Health care is a right

by Rosalio Muñoz Saturday, Nov. 20, 2004 at 8:03 PM
pww@pww.org

Los Angeles struggles to save trauma center



LOS ANGELES — In a massive show of strength, thousands of South Los Angeles residents and labor, community, and religious leaders gave notice Nov. 15 to the Los Angeles County Board of Supervisors that its plans to close the Martin Luther King/Charles Drew Medical Center’s (KDMC) trauma center will be met with unprecedented opposition every step of the way.

Rep. Maxine Waters, who has spearheaded the movement to save the trauma center, acknowledged the scores of, unions, churches, neighborhood groups, and grassroots people who have joined in the struggle to save the unit. Referring to the campaign’s growing momentum, she said, “You haven’t seen anything yet!”

The Rev. Jesse Jackson, Rep. Diane Watson, Los Angeles Mayor James Hahn, City Councilman Antonio Villaraigosa, Assemblyman Mervyn Dymally and scores of other state and local officials added their voices to the rally held in front of the local high school down the street from KDMC. The supervisors were holding a hearing there to consider the trauma unit closure.

“This is bigger than King/Drew,” said Jackson, addressing the crowd. He noted that the struggle of the 1960s was the impetus to build the hospital “out of the ashes of Watts,” and that now “40 years later, the trauma center is threatened with closure.”

Pointing to hospital closures in Philadelphia, St. Louis, Chicago and Washington, D.C., and to nationwide service cuts for the poor, Jackson said, “This is about Schwarzenegger and Bush.”

Mayor Hahn pointed out that the area served by the trauma unit gave overwhelming support to a successful 0-million county bond issue to maintain and extend the countywide trauma system in 2002. “We need to keep that money in the community,” said Hahn.

Last week the City Council unanimously joined Hahn in opposing the closure. Villaraigosa said the city of over 4 million should have a say in the matter. “We have a responsibility for public safety,” he said, emphasizing that the trauma centers are key to the safety net. “Health care is a right, not a privilege.”

At the hearing, county officials claimed that pressure from the federal Centers for Medicare and Medicaid Services (CMS) and the Joint Commission on Accreditation of Health Care Organizations (JCAHO) led them to propose that the hospital’s trauma unit be closed.

The county says it could lose 0 million in federal funds and loss of accreditation for KDMC if hospital improvements are not made, but that closing the trauma unit, where patients require disproportionate care, would free funds to correct alleged deficiencies.

However, both CMS and JCAHO said that closing the trauma center is not necessary to meet their concern about overall care at the hospital, according to a letter to the board from Rep. Juanita McDonald-Millender, who represents the community surrounding the hospital.

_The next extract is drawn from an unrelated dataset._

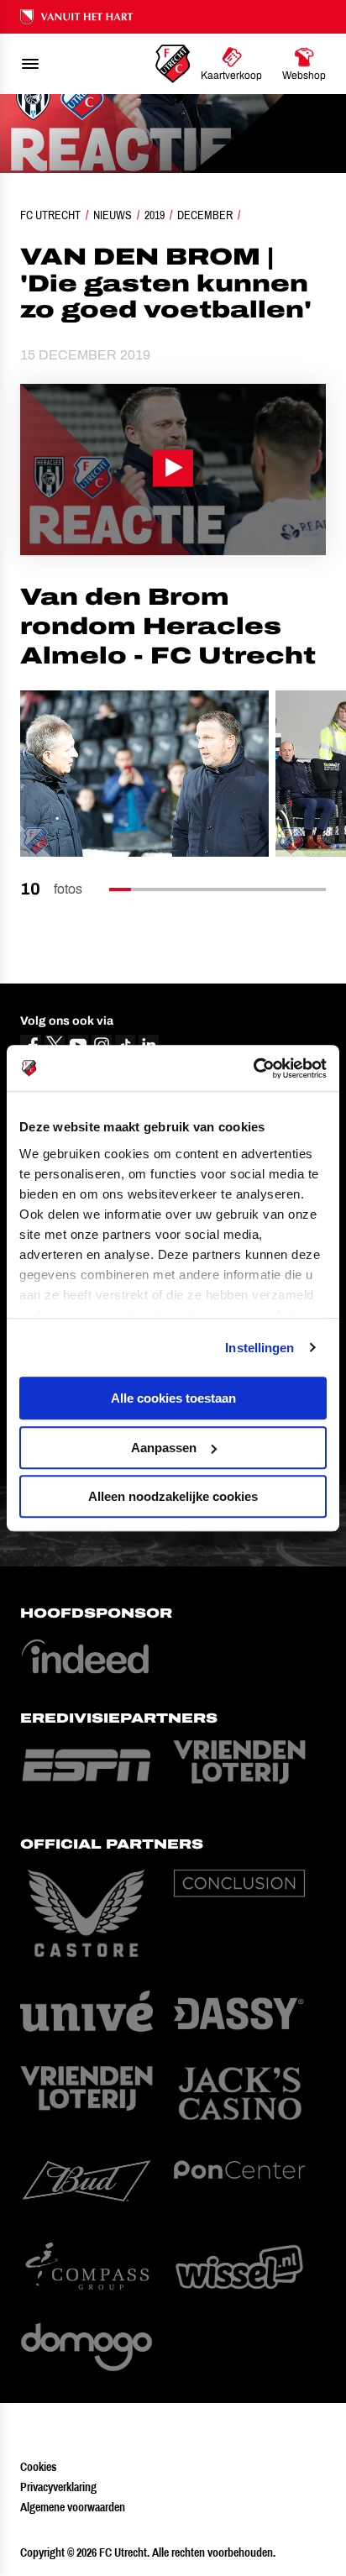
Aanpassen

Administrators’ promises that trauma patients could be taken to alternative units were rebutted by testimony at both the rally and hearing. Representatives of local government in Long Beach and Lynwood testified that the hospitals in their areas are not prepared to treat King /Drew patients without additional funding, despite the county’s promises.

Hahn and Compton Fire Chief Rico Smith reported that paramedics in their cities say longer drives for trauma patients would mean loss of lives and take up much more time per case for the paramedics. King/Drew Trauma Director Dr. Jean Claude Henri added that extra time in transit before trauma treatment would also reduce trauma victims’ possibilities of recovery.

Perhaps the sharpest point of contention was the county claim that the closure was not a matter of money, but solely one of quality care.

Dr. Fred Hyde, a consultant on preventing hospital closures, admonished the Board of Supervisors, saying that “you can’t outsource the safety net.”

Trauma units are being closed worldwide, he said, because the volume of uninsured makes them big money losers. The real solution for King/Drew, according to Hyde, is for the hospital to hire two or three dozen additional critical care nurses.

Understaffing and county administrative neglect are the cause of breakdowns in service, not the doctors, nurses and staff, Waters said. Representatives of SEIU Local 660, which represents most of the hospital staff except the doctors, outlined in a detailed presentation how closure of the trauma unit would lead to the inevitable closure of the entire hospital and the Charles Drew Medical School associated with it.

A vote on the issue is not likely until sometime after Nov. 23.